The nice thing is that Grace is also figuring stuff out and sharing her best pieces of advice with us along the way, earning her the title of “the awkward big sister of the Internet”.

In the book she chats about all sorts of things, it’s a fun mish-mash of topics. She touches on stuff like how to survive in this “digital age” (SO relevant) to job interviews, one night stands, moving house, all sorts. She’s not trying to give people the answers, she is just giving her humorous yet brilliant advice based on her own experiences in a way that enables the reader to apply it to their own lives/situations. And let’s be honest: she is NAILING IT, so I’m happy to take any of her life advice. Sign me up. I’ll have five copies please.

Grace Helbig is so cool it’s untrue. She is sassy, hilarious, but incredibly down-to-earth and doesn’t bother with trying to curate her life into looking ‘perfect’.

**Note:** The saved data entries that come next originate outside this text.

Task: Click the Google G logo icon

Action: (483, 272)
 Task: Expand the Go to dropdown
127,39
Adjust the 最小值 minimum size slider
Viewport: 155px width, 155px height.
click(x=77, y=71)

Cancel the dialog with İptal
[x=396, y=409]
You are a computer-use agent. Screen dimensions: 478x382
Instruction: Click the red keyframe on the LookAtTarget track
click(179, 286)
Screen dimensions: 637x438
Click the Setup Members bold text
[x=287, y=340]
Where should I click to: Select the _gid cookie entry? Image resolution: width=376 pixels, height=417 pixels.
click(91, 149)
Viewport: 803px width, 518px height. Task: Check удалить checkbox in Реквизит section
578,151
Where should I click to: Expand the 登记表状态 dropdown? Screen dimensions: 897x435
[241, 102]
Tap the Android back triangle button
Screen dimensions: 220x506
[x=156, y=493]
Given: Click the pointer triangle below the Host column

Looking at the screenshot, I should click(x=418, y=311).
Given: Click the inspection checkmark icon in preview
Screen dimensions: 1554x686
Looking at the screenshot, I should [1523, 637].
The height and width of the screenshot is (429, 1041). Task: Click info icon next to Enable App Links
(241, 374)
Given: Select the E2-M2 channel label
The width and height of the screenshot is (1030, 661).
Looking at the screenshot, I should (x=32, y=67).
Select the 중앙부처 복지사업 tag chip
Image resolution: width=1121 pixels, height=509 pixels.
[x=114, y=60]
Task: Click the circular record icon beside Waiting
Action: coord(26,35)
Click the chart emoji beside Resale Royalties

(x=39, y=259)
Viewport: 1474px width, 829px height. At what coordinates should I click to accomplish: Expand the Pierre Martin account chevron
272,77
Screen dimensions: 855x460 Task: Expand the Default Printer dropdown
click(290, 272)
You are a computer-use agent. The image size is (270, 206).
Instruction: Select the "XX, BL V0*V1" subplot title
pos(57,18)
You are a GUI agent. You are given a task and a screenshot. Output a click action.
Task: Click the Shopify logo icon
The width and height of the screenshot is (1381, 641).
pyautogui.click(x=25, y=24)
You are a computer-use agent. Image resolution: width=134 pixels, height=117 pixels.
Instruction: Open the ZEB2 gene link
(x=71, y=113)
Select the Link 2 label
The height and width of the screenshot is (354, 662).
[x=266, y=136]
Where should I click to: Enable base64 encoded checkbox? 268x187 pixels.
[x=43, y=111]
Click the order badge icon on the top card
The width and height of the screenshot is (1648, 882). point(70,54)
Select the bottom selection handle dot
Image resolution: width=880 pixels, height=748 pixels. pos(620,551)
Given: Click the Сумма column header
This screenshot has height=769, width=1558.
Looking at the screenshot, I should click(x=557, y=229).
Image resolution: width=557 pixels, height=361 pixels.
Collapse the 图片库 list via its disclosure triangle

Her videos aren’t about beauty products, her shiny wardrobe, or perfect Pinterest-esque interior furnishings; instead she burps, farts and curses on screen with unwashed hair. But it’s worth mentioning that even with greasy hair she never looks bad. Growing up with brothers, Grace admits she isn’t typically ‘girly’ yet she’s becoming a real role model for millenial girls who are just still figuring it out.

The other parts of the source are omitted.